____ Dataset extract

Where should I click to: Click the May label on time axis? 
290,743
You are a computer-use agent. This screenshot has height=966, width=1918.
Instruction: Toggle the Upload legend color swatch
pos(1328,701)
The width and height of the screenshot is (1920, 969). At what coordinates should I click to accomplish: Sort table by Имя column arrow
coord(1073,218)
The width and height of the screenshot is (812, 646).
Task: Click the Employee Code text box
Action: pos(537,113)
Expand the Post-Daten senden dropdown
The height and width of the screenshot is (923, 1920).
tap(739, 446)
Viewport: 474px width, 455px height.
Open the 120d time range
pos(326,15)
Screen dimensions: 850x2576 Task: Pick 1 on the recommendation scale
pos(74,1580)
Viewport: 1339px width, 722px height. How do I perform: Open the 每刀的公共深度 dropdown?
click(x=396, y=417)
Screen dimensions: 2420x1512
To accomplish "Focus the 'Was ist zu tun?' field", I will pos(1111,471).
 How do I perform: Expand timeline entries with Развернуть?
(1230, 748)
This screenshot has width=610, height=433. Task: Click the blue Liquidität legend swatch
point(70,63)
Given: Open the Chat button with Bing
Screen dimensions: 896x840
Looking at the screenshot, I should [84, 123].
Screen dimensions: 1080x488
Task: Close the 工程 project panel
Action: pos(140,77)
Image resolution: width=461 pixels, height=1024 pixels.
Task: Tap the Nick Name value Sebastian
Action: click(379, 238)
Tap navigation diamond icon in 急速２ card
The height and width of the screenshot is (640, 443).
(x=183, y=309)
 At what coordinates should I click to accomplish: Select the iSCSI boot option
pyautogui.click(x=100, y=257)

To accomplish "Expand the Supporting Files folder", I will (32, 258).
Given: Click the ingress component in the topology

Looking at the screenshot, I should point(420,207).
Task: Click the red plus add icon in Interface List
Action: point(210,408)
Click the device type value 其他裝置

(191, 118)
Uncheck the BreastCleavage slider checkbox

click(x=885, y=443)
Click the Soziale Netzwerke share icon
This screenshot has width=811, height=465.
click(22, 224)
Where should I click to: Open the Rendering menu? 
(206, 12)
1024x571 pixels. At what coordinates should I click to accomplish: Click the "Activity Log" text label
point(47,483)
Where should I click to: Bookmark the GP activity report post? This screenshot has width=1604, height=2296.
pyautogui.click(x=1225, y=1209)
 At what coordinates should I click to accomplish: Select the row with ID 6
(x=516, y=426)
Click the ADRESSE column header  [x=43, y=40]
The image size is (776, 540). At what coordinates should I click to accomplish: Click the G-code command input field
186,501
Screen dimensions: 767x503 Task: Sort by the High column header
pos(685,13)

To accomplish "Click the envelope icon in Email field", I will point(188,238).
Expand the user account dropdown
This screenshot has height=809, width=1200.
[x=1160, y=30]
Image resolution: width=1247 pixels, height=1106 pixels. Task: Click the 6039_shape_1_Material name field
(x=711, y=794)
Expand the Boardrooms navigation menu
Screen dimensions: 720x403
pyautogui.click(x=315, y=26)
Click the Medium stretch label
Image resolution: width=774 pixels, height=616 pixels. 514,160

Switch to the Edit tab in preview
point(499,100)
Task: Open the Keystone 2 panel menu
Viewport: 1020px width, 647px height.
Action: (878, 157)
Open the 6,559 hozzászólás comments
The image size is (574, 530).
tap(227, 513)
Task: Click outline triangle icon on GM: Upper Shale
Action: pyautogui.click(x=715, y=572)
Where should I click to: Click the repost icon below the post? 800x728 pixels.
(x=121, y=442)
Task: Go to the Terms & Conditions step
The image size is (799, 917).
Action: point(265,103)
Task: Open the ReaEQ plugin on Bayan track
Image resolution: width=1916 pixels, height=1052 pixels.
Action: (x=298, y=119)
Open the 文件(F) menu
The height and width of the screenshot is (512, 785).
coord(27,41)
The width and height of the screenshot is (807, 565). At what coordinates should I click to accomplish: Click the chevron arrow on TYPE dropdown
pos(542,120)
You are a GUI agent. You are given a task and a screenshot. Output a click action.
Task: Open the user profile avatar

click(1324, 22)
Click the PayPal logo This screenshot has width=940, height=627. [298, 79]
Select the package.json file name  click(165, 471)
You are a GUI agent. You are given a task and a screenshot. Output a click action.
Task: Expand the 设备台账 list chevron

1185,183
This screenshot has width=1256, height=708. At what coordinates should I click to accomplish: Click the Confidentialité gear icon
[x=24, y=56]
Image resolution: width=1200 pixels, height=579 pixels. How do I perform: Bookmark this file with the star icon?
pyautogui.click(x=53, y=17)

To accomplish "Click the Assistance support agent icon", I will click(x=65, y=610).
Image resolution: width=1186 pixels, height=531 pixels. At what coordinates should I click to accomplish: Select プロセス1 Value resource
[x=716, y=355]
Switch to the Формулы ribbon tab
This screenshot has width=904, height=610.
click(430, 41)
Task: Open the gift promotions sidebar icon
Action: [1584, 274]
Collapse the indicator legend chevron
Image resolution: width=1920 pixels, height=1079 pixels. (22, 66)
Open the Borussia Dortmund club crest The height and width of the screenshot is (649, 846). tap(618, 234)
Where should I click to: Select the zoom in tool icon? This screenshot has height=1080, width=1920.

________

Return every record above. Copy each one exactly.

Problem solution:
Where should I click to: Click the May label on time axis? 
290,743
You are a computer-use agent. This screenshot has height=966, width=1918.
Instruction: Toggle the Upload legend color swatch
pos(1328,701)
The width and height of the screenshot is (1920, 969). At what coordinates should I click to accomplish: Sort table by Имя column arrow
coord(1073,218)
The width and height of the screenshot is (812, 646).
Task: Click the Employee Code text box
Action: pos(537,113)
Expand the Post-Daten senden dropdown
The height and width of the screenshot is (923, 1920).
tap(739, 446)
Viewport: 474px width, 455px height.
Open the 120d time range
pos(326,15)
Screen dimensions: 850x2576 Task: Pick 1 on the recommendation scale
pos(74,1580)
Viewport: 1339px width, 722px height. How do I perform: Open the 每刀的公共深度 dropdown?
click(x=396, y=417)
Screen dimensions: 2420x1512
To accomplish "Focus the 'Was ist zu tun?' field", I will pos(1111,471).
 How do I perform: Expand timeline entries with Развернуть?
(1230, 748)
This screenshot has width=610, height=433. Task: Click the blue Liquidität legend swatch
point(70,63)
Given: Open the Chat button with Bing
Screen dimensions: 896x840
Looking at the screenshot, I should [84, 123].
Screen dimensions: 1080x488
Task: Close the 工程 project panel
Action: pos(140,77)
Image resolution: width=461 pixels, height=1024 pixels.
Task: Tap the Nick Name value Sebastian
Action: click(379, 238)
Tap navigation diamond icon in 急速２ card
The height and width of the screenshot is (640, 443).
(x=183, y=309)
 At what coordinates should I click to accomplish: Select the iSCSI boot option
pyautogui.click(x=100, y=257)

To accomplish "Expand the Supporting Files folder", I will (32, 258).
Given: Click the ingress component in the topology

Looking at the screenshot, I should point(420,207).
Task: Click the red plus add icon in Interface List
Action: point(210,408)
Click the device type value 其他裝置

(191, 118)
Uncheck the BreastCleavage slider checkbox

click(x=885, y=443)
Click the Soziale Netzwerke share icon
This screenshot has width=811, height=465.
click(22, 224)
Where should I click to: Open the Rendering menu? 
(206, 12)
1024x571 pixels. At what coordinates should I click to accomplish: Click the "Activity Log" text label
point(47,483)
Where should I click to: Bookmark the GP activity report post? This screenshot has width=1604, height=2296.
pyautogui.click(x=1225, y=1209)
 At what coordinates should I click to accomplish: Select the row with ID 6
(x=516, y=426)
Click the ADRESSE column header  [x=43, y=40]
The image size is (776, 540). At what coordinates should I click to accomplish: Click the G-code command input field
186,501
Screen dimensions: 767x503 Task: Sort by the High column header
pos(685,13)

To accomplish "Click the envelope icon in Email field", I will point(188,238).
Expand the user account dropdown
This screenshot has height=809, width=1200.
[x=1160, y=30]
Image resolution: width=1247 pixels, height=1106 pixels. Task: Click the 6039_shape_1_Material name field
(x=711, y=794)
Expand the Boardrooms navigation menu
Screen dimensions: 720x403
pyautogui.click(x=315, y=26)
Click the Medium stretch label
Image resolution: width=774 pixels, height=616 pixels. 514,160

Switch to the Edit tab in preview
point(499,100)
Task: Open the Keystone 2 panel menu
Viewport: 1020px width, 647px height.
Action: (878, 157)
Open the 6,559 hozzászólás comments
The image size is (574, 530).
tap(227, 513)
Task: Click outline triangle icon on GM: Upper Shale
Action: pyautogui.click(x=715, y=572)
Where should I click to: Click the repost icon below the post? 800x728 pixels.
(x=121, y=442)
Task: Go to the Terms & Conditions step
The image size is (799, 917).
Action: point(265,103)
Task: Open the ReaEQ plugin on Bayan track
Image resolution: width=1916 pixels, height=1052 pixels.
Action: (x=298, y=119)
Open the 文件(F) menu
The height and width of the screenshot is (512, 785).
coord(27,41)
The width and height of the screenshot is (807, 565). At what coordinates should I click to accomplish: Click the chevron arrow on TYPE dropdown
pos(542,120)
You are a GUI agent. You are given a task and a screenshot. Output a click action.
Task: Open the user profile avatar

click(1324, 22)
Click the PayPal logo This screenshot has width=940, height=627. [298, 79]
Select the package.json file name  click(165, 471)
You are a GUI agent. You are given a task and a screenshot. Output a click action.
Task: Expand the 设备台账 list chevron

1185,183
This screenshot has width=1256, height=708. At what coordinates should I click to accomplish: Click the Confidentialité gear icon
[x=24, y=56]
Image resolution: width=1200 pixels, height=579 pixels. How do I perform: Bookmark this file with the star icon?
pyautogui.click(x=53, y=17)

To accomplish "Click the Assistance support agent icon", I will click(x=65, y=610).
Image resolution: width=1186 pixels, height=531 pixels. At what coordinates should I click to accomplish: Select プロセス1 Value resource
[x=716, y=355]
Switch to the Формулы ribbon tab
This screenshot has width=904, height=610.
click(430, 41)
Task: Open the gift promotions sidebar icon
Action: [1584, 274]
Collapse the indicator legend chevron
Image resolution: width=1920 pixels, height=1079 pixels. (22, 66)
Open the Borussia Dortmund club crest The height and width of the screenshot is (649, 846). tap(618, 234)
Where should I click to: Select the zoom in tool icon? This screenshot has height=1080, width=1920.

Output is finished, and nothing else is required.